Your objective — Which lines in the records below contain the word "Interviste"? Report each of them.

Materials provided —
§ §
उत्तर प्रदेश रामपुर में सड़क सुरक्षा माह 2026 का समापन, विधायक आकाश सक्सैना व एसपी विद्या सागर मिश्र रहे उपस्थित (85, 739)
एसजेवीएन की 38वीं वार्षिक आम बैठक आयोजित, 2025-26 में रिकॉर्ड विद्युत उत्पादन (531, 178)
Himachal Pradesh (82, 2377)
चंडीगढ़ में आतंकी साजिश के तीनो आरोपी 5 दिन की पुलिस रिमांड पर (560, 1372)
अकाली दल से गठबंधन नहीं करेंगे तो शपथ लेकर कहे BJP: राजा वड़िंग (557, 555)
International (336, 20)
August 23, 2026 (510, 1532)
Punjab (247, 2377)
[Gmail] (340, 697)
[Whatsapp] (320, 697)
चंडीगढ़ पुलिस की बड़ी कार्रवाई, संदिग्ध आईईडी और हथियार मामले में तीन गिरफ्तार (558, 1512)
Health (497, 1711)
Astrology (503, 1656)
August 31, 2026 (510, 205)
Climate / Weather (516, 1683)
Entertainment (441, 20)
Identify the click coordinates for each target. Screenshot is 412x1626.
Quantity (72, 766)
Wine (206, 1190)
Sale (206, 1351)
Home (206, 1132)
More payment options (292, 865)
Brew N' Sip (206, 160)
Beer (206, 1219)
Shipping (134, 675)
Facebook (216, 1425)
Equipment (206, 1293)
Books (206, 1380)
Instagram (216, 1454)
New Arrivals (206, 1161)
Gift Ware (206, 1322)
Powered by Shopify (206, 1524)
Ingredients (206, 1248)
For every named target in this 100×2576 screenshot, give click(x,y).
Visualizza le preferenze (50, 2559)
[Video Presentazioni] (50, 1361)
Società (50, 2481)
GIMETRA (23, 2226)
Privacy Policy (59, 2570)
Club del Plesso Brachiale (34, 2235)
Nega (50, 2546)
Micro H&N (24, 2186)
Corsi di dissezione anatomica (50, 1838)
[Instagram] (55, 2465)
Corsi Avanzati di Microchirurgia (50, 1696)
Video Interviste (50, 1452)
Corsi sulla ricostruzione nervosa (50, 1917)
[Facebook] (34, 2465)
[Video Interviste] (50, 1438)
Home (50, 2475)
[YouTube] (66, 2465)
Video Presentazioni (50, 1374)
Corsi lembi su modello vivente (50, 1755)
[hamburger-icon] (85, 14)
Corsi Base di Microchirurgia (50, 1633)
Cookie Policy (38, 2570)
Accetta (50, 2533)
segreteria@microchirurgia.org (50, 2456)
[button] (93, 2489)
§ §
Task result —
Video Interviste (50, 1452)
[Video Interviste] (50, 1438)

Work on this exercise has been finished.